#### PROBLEM TO WORK ON:
Copy the data below in full, exactly as it appears.

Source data
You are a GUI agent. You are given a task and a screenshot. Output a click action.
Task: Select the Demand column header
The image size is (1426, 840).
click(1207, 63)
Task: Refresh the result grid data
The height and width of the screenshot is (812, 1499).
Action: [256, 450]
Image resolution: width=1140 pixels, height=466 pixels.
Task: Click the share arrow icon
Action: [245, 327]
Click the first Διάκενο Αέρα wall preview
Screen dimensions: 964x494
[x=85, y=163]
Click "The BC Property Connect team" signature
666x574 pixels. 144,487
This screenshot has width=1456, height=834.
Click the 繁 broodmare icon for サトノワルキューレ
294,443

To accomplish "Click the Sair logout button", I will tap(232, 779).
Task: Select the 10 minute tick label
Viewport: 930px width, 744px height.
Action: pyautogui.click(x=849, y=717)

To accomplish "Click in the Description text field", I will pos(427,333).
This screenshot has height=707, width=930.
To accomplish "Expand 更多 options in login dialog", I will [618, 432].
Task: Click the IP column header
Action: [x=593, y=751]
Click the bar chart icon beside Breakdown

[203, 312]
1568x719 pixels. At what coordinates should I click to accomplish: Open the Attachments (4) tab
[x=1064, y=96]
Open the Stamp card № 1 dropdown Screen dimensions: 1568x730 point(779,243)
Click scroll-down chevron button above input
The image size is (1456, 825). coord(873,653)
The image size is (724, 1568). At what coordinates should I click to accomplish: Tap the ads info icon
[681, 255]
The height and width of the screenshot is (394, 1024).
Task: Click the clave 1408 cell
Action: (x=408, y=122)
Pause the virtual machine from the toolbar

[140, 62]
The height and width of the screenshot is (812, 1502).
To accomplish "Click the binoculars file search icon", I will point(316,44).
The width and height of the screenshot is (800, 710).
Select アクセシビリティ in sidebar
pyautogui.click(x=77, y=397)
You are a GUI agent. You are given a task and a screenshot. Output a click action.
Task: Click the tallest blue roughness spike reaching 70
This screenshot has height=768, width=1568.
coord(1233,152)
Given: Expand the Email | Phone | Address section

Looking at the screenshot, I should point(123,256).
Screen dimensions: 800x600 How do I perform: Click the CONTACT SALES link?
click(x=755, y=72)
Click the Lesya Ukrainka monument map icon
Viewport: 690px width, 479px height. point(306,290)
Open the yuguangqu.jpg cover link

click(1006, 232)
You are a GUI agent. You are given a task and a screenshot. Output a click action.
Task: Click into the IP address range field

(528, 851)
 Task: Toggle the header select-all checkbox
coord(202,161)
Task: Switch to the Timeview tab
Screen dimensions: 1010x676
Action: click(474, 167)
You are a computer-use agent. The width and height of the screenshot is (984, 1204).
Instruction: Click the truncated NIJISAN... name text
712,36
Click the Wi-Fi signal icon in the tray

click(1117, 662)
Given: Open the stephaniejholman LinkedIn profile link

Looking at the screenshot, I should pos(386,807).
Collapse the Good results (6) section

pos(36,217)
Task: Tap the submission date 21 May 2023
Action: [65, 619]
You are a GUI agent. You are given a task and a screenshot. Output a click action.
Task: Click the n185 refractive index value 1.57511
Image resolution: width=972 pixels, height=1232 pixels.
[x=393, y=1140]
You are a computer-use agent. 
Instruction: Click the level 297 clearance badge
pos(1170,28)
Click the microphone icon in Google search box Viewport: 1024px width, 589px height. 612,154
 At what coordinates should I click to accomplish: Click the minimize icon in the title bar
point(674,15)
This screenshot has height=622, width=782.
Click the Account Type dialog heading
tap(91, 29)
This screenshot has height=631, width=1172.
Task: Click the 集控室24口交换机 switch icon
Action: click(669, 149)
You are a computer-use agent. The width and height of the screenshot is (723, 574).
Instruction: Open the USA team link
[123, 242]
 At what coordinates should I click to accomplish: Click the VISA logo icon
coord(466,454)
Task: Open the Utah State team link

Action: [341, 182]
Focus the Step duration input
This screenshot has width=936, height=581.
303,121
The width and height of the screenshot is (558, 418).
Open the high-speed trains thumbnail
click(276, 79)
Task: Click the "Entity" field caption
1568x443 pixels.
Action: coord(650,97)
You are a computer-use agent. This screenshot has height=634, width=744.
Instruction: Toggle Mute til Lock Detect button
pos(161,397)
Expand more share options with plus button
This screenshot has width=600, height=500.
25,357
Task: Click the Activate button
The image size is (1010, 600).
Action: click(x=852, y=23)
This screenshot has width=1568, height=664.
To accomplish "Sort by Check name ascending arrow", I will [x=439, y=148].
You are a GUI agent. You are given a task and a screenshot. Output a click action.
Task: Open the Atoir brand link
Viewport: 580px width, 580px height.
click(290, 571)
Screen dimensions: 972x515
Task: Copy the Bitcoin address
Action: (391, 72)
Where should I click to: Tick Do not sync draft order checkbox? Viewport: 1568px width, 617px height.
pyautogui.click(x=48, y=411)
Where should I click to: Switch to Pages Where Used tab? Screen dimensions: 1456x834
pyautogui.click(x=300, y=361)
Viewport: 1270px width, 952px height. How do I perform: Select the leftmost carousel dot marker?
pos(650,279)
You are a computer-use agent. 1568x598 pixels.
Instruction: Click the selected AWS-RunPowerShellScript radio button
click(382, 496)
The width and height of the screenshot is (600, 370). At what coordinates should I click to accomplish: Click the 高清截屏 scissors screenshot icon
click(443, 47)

#### EXERCISE RESULT:
You are a GUI agent. You are given a task and a screenshot. Output a click action.
Task: Select the Demand column header
The image size is (1426, 840).
click(1207, 63)
Task: Refresh the result grid data
The height and width of the screenshot is (812, 1499).
Action: [256, 450]
Image resolution: width=1140 pixels, height=466 pixels.
Task: Click the share arrow icon
Action: [245, 327]
Click the first Διάκενο Αέρα wall preview
Screen dimensions: 964x494
[x=85, y=163]
Click "The BC Property Connect team" signature
666x574 pixels. 144,487
This screenshot has width=1456, height=834.
Click the 繁 broodmare icon for サトノワルキューレ
294,443

To accomplish "Click the Sair logout button", I will tap(232, 779).
Task: Select the 10 minute tick label
Viewport: 930px width, 744px height.
Action: pyautogui.click(x=849, y=717)

To accomplish "Click in the Description text field", I will pos(427,333).
This screenshot has height=707, width=930.
To accomplish "Expand 更多 options in login dialog", I will [618, 432].
Task: Click the IP column header
Action: [x=593, y=751]
Click the bar chart icon beside Breakdown

[203, 312]
1568x719 pixels. At what coordinates should I click to accomplish: Open the Attachments (4) tab
[x=1064, y=96]
Open the Stamp card № 1 dropdown Screen dimensions: 1568x730 point(779,243)
Click scroll-down chevron button above input
The image size is (1456, 825). coord(873,653)
The image size is (724, 1568). At what coordinates should I click to accomplish: Tap the ads info icon
[681, 255]
The height and width of the screenshot is (394, 1024).
Task: Click the clave 1408 cell
Action: (x=408, y=122)
Pause the virtual machine from the toolbar

[140, 62]
The height and width of the screenshot is (812, 1502).
To accomplish "Click the binoculars file search icon", I will point(316,44).
The width and height of the screenshot is (800, 710).
Select アクセシビリティ in sidebar
pyautogui.click(x=77, y=397)
You are a GUI agent. You are given a task and a screenshot. Output a click action.
Task: Click the tallest blue roughness spike reaching 70
This screenshot has height=768, width=1568.
coord(1233,152)
Given: Expand the Email | Phone | Address section

Looking at the screenshot, I should point(123,256).
Screen dimensions: 800x600 How do I perform: Click the CONTACT SALES link?
click(x=755, y=72)
Click the Lesya Ukrainka monument map icon
Viewport: 690px width, 479px height. point(306,290)
Open the yuguangqu.jpg cover link

click(1006, 232)
You are a GUI agent. You are given a task and a screenshot. Output a click action.
Task: Click into the IP address range field

(528, 851)
 Task: Toggle the header select-all checkbox
coord(202,161)
Task: Switch to the Timeview tab
Screen dimensions: 1010x676
Action: click(474, 167)
You are a computer-use agent. The width and height of the screenshot is (984, 1204).
Instruction: Click the truncated NIJISAN... name text
712,36
Click the Wi-Fi signal icon in the tray

click(1117, 662)
Given: Open the stephaniejholman LinkedIn profile link

Looking at the screenshot, I should pos(386,807).
Collapse the Good results (6) section

pos(36,217)
Task: Tap the submission date 21 May 2023
Action: [65, 619]
You are a GUI agent. You are given a task and a screenshot. Output a click action.
Task: Click the n185 refractive index value 1.57511
Image resolution: width=972 pixels, height=1232 pixels.
[x=393, y=1140]
You are a computer-use agent. 
Instruction: Click the level 297 clearance badge
pos(1170,28)
Click the microphone icon in Google search box Viewport: 1024px width, 589px height. 612,154
 At what coordinates should I click to accomplish: Click the minimize icon in the title bar
point(674,15)
This screenshot has height=622, width=782.
Click the Account Type dialog heading
tap(91, 29)
This screenshot has height=631, width=1172.
Task: Click the 集控室24口交换机 switch icon
Action: click(669, 149)
You are a computer-use agent. The width and height of the screenshot is (723, 574).
Instruction: Open the USA team link
[123, 242]
 At what coordinates should I click to accomplish: Click the VISA logo icon
coord(466,454)
Task: Open the Utah State team link

Action: [341, 182]
Focus the Step duration input
This screenshot has width=936, height=581.
303,121
The width and height of the screenshot is (558, 418).
Open the high-speed trains thumbnail
click(276, 79)
Task: Click the "Entity" field caption
1568x443 pixels.
Action: coord(650,97)
You are a computer-use agent. This screenshot has height=634, width=744.
Instruction: Toggle Mute til Lock Detect button
pos(161,397)
Expand more share options with plus button
This screenshot has width=600, height=500.
25,357
Task: Click the Activate button
The image size is (1010, 600).
Action: click(x=852, y=23)
This screenshot has width=1568, height=664.
To accomplish "Sort by Check name ascending arrow", I will [x=439, y=148].
You are a GUI agent. You are given a task and a screenshot. Output a click action.
Task: Open the Atoir brand link
Viewport: 580px width, 580px height.
click(290, 571)
Screen dimensions: 972x515
Task: Copy the Bitcoin address
Action: (391, 72)
Where should I click to: Tick Do not sync draft order checkbox? Viewport: 1568px width, 617px height.
pyautogui.click(x=48, y=411)
Where should I click to: Switch to Pages Where Used tab? Screen dimensions: 1456x834
pyautogui.click(x=300, y=361)
Viewport: 1270px width, 952px height. How do I perform: Select the leftmost carousel dot marker?
pos(650,279)
You are a computer-use agent. 1568x598 pixels.
Instruction: Click the selected AWS-RunPowerShellScript radio button
click(382, 496)
The width and height of the screenshot is (600, 370). At what coordinates should I click to accomplish: Click the 高清截屏 scissors screenshot icon
click(443, 47)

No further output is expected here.